With such results providing a push, CDHPs could eventually make up the majority of employer-sponsored plans, according to the study, which was conducted by RAND Corp. and the consulting firm Towers Watson.
The expected fallout: Patients will become increasingly responsible for a larger portion of their healthcare bills – and hospitals will have to find ways to more effectively collect payments directly from patients.
However, approximately seven out of every 10 hospitals and health systems collect less than 30% of patient payments at the point of service, according to a poll distributed to 300 attendees of the 2011 Healthcare Financial Management Association’s (HFMA) Annual National Institute (ANI) conference. Not collecting upfront proves costly for hospitals.

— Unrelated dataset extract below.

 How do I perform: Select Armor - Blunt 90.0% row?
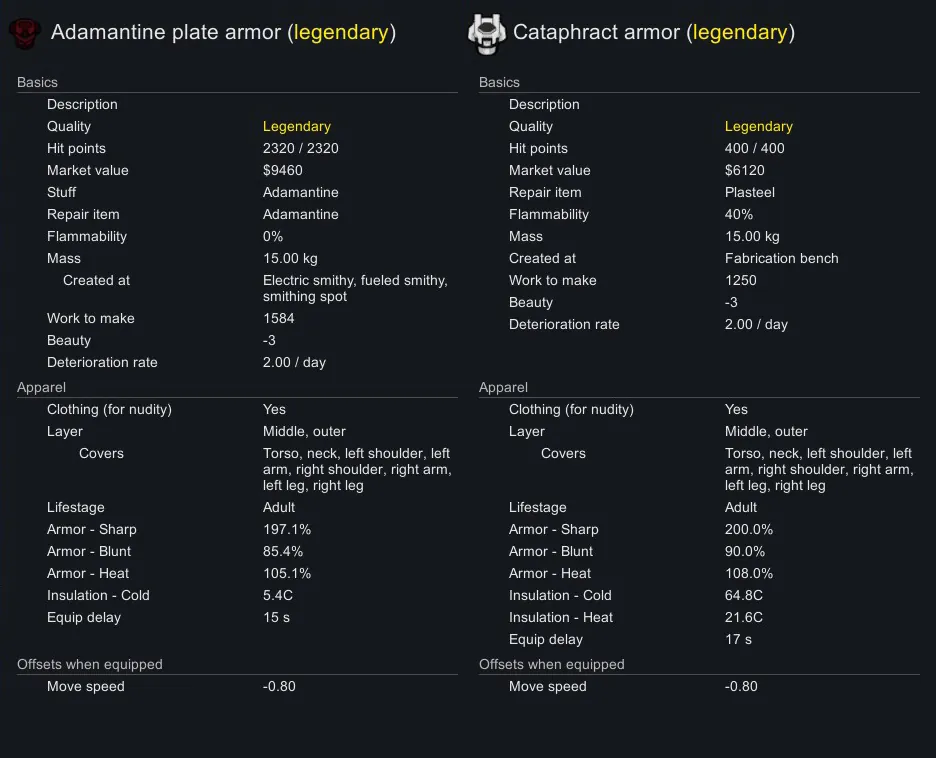(x=699, y=552)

Out of the payments that are sent to back-end recovery for collections, 80% of the 300 respondents said their hospitals recover less than 60% of payments. Approximately 73% of respondents said between 1% and 7% of their hospitals’ net revenue in 2010 were lost to bad debt, according to the poll, which was conducted by TransUnion, Chicago [link to: http://www.transunion.com].
Collecting from patients at the point of service presents many challenges, though. For example, when Tomball (Texas) Regional Medical Center began collecting at the point of service, staff members relied on spreadsheets to let patients know how much a procedure costs. But all kinds of problems ensued. Information was not accessed in real time; front-line staff performed manual collections and different prices were quoted when patients called. The subsequent fear of over-estimating resulted in lower collections. In addition, registrars were unable to accurately validate a patient’s identity and financial position. Not having this information available cost the hospital thousands of dollars in returned mail and write-offs for patients who had the ability to pay.
To improve the situation, the hospital replaced the spread sheets with TransUnion ClearQuote, a web-based solution that aggregates patient information from multiple sources and calculates patient out-of pocket responsibility at the point of service. The tool enables staff to ensure accurate registration and determine the patient’s ability to meet their financial obligations. Implementation of the system resulted in an immediate 10% increase in POS collections for the medical center.
“Our staff is confident with what we’re generating on the front end – and patients are receptive to the information we’re giving them. Now that this trust has been established, collecting payments up front is much easier today than before the automated system was put into place,” says Gina Stinson, director of patient access and managed care services at Tomball.